Great Expectations is one of those books that I'd love to have with me all the time, so it was one of the first books I downloaded. Hip Pip hooray!
"You get me a file." He tilted me again. "And you get me wittles." He tilted me again. "You bring 'em both to me." He tilted me again. "Or I'll have your heart and liver out." He tilted me again.One of the best parts about rereading classics is that you come across amusing bits of archaic language that you can later slip into your vocabulary to confound people every now and then. Wittles, apparently, are like vittles (Vs and Ws were often interchangeable in the old days), which are like victuals, otherwise known as grub. The file was not food (unlike the gumbo file my mom adds to her delicious gumbo), but rather, a metal file meant for shaving away at this prisoner's shackles.
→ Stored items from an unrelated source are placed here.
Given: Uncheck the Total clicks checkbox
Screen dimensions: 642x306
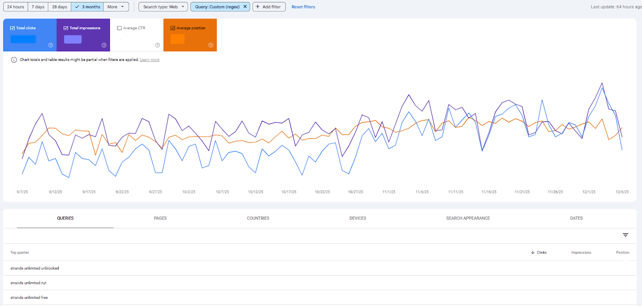Looking at the screenshot, I should 12,28.
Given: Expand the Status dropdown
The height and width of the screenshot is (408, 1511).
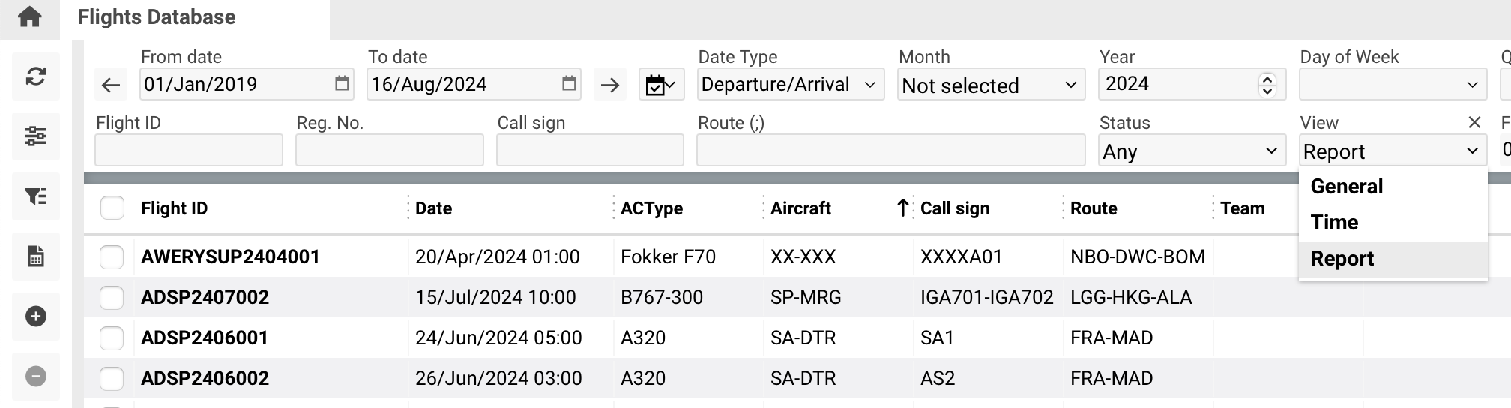Looking at the screenshot, I should (x=1192, y=151).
--Great Expectations, Charles Dickens
Poor Pip scurries off to retrieve said items. For his "wittles" he selects "bread, some rind of cheese, about half a jar of mincemeat (which I tied up in my pocket-handkerchief with my last night's slice), some brandy from a stone bottle (which I decanted into a glass bottle I had secretly used for making that intoxicating fluid, Spanish-liquorice-water, up in my room: diluting the stone bottle from a jug in the kitchen cupboard), a meat bone with very little on it, and a beautiful round compact pork pie."
Whoa, there. I never noticed that part about Pip being an underage alcoholic up in his room. Poor kid. Still, other than the pork pie (which sounds acceptable), he could have done better. Hope that escaped convict didn't have very great expectations for his wittles...because they kind of sucked.